Missing Maui pilot identified

WAILUKU, Maui — The Coast Guard has identified Maui pastry chef Jose Krall as the pilot of a small plane that went missing over the weekend.

Krall, owner of the popular Maui Bake Shop & Deli, is believed to have been the only person aboard the Cessna 172 that disappeared Saturday.

His wife, Claire Fujii-Krall, told the Maui News that her husband was talking to the air tower when he went off the radar and they lost sight of him. A debris field was spotted about 2 miles north of Maui.

The Federal Aviation Administration said the airplane had departed from Kahului Airport en route to Molokai when it disappeared. Fujii-Krall said her husband was trying to turn around and return to Maui.

“The conditions were really bad. The haze was too dense,” she said. “He wanted to turn around.”

Krall was born in Nimes, France, south of Paris. He was trained as both a baker and a pastry chef and has worked from Switzerland to Belgium. He arrived in the U.S. at age 19 and has been in the kitchens of some of the top names in pastry. His shop on Maui has been in business for nearly 23 years.

Residents reject sewage plan as too expensive

HILO — Residents of two Kapoho subdivisions on the Big Island have rejected a centralized sewage plan as too expensive.

The Hawaii Tribune-Herald reports that Dora Beck, acting director of Hawaii County’s Environmental Management, says once residents heard the cost they weren’t much interested. The cost ranged from $2.85 million to nearly $8 million.

Many homes in Kapoho Beach Lots and Kapoho Vacationland Estates remain on cesspools despite being adjacent to the Wai Opae tide pools and Champagne Pond. Concern over pollution of swimming areas goes at least back to the 1980s when sewage was found seeping from porous lava tubes.

New cesspools have since been banned, and the Department of Health tests water in the swimming areas almost on a weekly basis.

Oahu marathon looks for largest field since ‘97

HONOLULU — Organizers are expecting the largest field in 15 years for Sunday’s Honolulu Marathon.

Nearly 30,000 participants have already registered for the race, and that figure is expected to top 31,000 with late registration.
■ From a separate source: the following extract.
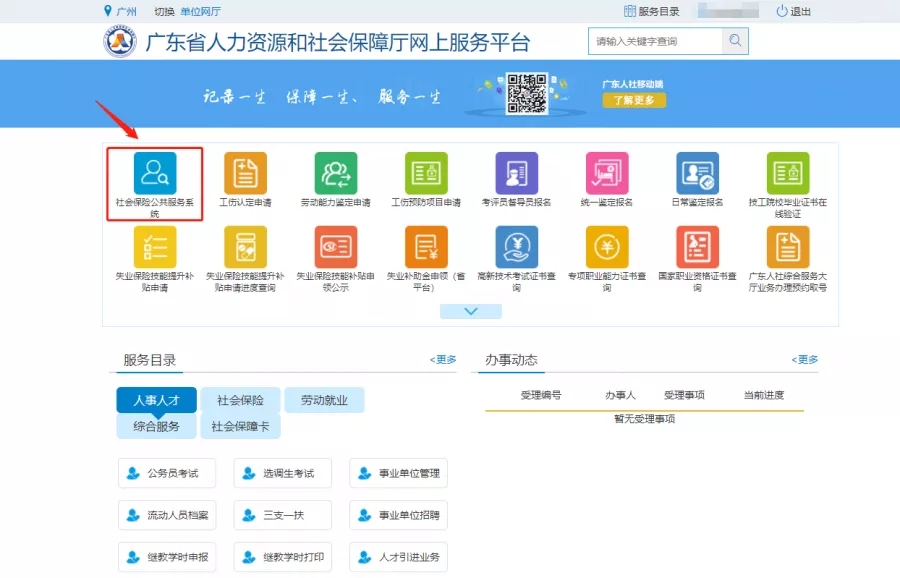The width and height of the screenshot is (900, 578).
Task: Open 高新技术考试证书查询 icon
Action: click(x=516, y=247)

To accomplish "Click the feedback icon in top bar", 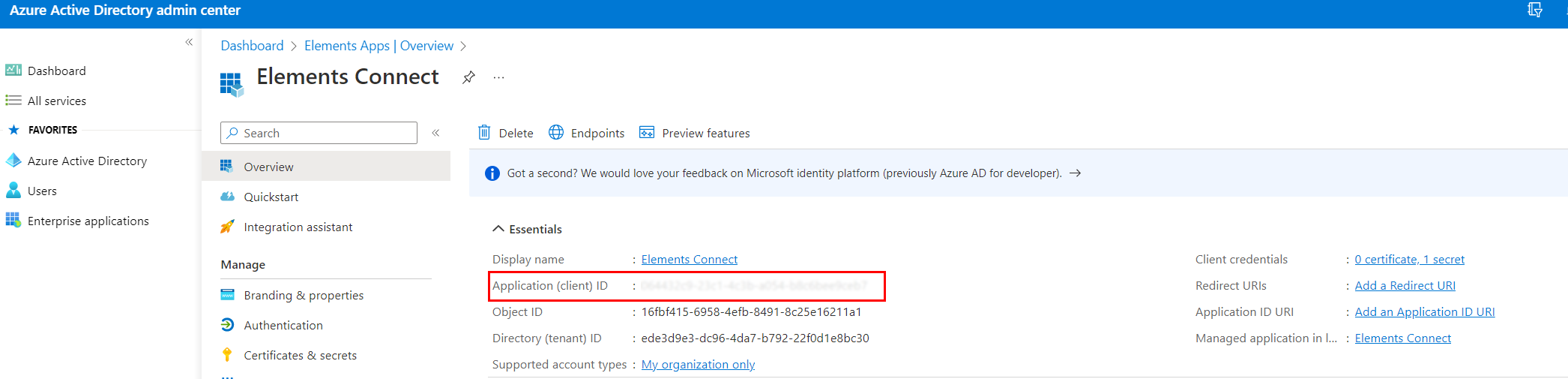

This is on track to be the biggest race field since 1997, when there were more than 33,000 competitors. Last year, more than 22,000 racers took part.

Honolulu Marathon Association President Jim Barahal attributes the increase to a number of factors, including this being the 40th running of the race. Organizers also offered a $1-a-mile entry fee for Hawaii residents early this year that drew more than 10,000 people.

Barahal also cites the strength of the yen and increased promotion. The race traditionally draws a large contingent of runners from Japan.

Airline offers service to Taiwan

HONOLULU — Hawaiian Airlines plans to begin offering service to Taiwan next summer.

The airline says it will launch service three days a week between the capital city of Taipei and Honolulu.

Mark Dunkerley, Hawaiian Airlines’ president and chief executive, says the new service will be a convenient way for many in Hawaii to connect with family and create new business relationships, or just visit Taiwan.

Beginning next July, Hawaiian will become the only airline offering nonstop service between Taiwan and Honolulu. It plans on using its new 294-seat Airbus aircraft.

The airline’s announcement comes soon after the United States said it would include Taiwan in the Visa Waiver Program. The program permits visa-free travel to the U.S. for eligible travelers visiting for 90 days or fewer for business or tourism.